___ Provided records ___

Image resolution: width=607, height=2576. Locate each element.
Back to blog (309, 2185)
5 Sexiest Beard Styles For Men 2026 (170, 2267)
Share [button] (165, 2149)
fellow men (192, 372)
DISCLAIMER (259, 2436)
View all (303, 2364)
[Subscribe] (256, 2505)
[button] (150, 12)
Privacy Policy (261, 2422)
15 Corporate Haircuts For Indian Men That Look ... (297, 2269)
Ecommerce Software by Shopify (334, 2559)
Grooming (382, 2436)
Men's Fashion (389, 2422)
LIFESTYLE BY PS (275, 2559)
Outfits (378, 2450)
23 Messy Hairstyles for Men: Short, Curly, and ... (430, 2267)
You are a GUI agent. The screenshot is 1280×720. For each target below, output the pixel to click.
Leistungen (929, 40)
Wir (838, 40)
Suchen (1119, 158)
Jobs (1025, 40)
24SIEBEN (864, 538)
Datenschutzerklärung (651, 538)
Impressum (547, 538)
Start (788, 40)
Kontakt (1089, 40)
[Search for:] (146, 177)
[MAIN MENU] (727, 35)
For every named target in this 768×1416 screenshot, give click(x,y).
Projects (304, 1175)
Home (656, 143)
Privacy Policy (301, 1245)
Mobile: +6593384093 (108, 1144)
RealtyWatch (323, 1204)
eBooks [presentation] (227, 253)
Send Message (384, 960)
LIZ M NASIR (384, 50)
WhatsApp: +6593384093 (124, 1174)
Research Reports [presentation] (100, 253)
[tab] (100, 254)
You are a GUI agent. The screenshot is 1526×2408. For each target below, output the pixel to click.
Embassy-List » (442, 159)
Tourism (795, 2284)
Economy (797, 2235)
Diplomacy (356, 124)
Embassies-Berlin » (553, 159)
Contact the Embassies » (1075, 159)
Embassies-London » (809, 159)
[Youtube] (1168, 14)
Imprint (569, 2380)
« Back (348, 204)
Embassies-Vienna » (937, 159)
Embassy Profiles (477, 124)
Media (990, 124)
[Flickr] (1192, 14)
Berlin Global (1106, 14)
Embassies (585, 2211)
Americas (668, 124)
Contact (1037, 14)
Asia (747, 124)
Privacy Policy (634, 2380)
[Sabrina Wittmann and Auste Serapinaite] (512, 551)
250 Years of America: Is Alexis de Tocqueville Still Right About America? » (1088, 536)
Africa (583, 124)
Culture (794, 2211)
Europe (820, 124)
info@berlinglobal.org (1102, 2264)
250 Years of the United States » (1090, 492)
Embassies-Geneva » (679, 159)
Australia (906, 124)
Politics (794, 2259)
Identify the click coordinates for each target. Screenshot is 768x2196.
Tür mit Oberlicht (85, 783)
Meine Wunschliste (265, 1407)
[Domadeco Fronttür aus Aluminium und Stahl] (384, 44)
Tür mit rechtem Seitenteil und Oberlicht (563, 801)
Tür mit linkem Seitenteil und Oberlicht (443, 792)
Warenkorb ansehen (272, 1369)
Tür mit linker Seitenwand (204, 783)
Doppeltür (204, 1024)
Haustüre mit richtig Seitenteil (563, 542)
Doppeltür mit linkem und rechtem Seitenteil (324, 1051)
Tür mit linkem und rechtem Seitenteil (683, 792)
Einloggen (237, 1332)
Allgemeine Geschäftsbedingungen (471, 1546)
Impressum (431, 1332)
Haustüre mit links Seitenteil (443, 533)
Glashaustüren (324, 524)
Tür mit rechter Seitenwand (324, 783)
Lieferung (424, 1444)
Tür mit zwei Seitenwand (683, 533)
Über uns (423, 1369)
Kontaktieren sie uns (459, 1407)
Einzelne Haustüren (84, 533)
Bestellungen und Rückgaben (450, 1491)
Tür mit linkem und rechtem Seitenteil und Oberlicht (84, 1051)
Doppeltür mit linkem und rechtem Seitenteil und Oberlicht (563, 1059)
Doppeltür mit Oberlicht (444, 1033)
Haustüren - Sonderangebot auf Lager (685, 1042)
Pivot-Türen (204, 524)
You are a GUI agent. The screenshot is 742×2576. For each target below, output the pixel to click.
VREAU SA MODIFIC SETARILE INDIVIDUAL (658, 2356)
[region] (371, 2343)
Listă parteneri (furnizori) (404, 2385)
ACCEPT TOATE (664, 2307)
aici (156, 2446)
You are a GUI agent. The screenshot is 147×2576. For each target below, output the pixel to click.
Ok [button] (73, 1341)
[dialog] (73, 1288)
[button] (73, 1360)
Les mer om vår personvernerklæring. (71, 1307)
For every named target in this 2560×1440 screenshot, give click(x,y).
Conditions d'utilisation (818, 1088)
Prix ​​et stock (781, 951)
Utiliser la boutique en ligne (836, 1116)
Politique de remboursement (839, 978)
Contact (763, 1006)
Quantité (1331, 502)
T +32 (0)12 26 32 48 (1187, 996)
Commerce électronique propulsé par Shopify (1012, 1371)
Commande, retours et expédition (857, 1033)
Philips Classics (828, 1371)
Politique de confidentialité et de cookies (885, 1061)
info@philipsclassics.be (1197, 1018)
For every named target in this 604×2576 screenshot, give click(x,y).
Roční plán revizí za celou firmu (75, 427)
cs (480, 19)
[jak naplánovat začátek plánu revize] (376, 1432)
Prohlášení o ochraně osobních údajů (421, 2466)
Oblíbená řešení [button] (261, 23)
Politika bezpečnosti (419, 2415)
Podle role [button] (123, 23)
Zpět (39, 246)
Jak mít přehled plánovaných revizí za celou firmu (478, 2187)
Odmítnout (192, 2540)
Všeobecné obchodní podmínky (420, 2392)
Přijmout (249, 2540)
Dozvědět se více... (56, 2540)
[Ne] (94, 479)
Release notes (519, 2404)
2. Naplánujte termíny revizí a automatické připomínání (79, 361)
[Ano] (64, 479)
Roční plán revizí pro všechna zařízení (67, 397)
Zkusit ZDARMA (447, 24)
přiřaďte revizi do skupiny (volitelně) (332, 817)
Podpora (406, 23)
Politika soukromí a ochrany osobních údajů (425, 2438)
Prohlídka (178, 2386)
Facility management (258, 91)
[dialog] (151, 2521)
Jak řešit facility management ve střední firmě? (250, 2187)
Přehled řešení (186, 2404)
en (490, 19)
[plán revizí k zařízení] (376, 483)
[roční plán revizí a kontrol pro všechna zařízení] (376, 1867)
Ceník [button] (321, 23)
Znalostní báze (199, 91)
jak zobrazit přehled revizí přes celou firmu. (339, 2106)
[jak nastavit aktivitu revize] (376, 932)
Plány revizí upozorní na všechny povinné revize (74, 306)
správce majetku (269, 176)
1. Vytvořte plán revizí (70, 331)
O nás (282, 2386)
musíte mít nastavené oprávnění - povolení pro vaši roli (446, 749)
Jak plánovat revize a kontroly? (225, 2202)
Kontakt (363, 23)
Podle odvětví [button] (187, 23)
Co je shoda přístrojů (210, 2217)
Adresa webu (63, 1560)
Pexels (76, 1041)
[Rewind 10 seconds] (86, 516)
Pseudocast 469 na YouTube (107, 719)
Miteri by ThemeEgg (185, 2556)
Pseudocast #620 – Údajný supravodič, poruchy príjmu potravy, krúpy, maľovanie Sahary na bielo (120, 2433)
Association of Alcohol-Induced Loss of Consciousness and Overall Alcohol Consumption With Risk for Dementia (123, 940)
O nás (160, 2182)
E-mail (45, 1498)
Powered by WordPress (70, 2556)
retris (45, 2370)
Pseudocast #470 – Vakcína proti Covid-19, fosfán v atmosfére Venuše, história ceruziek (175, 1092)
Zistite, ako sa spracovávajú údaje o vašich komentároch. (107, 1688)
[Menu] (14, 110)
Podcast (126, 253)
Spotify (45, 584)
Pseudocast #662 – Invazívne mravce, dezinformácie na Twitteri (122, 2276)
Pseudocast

___

Directions => Write out exactly the lines above between the line with "Identify the click" and the line with "Tür mit linkem und rechtem Seitenteil (683, 792)", inclusive, and nothing beyond them.

Finished exercise =>
Identify the click coordinates for each target. Screenshot is 768x2196.
Tür mit Oberlicht (85, 783)
Meine Wunschliste (265, 1407)
[Domadeco Fronttür aus Aluminium und Stahl] (384, 44)
Tür mit rechtem Seitenteil und Oberlicht (563, 801)
Tür mit linkem Seitenteil und Oberlicht (443, 792)
Warenkorb ansehen (272, 1369)
Tür mit linker Seitenwand (204, 783)
Doppeltür (204, 1024)
Haustüre mit richtig Seitenteil (563, 542)
Doppeltür mit linkem und rechtem Seitenteil (324, 1051)
Tür mit linkem und rechtem Seitenteil (683, 792)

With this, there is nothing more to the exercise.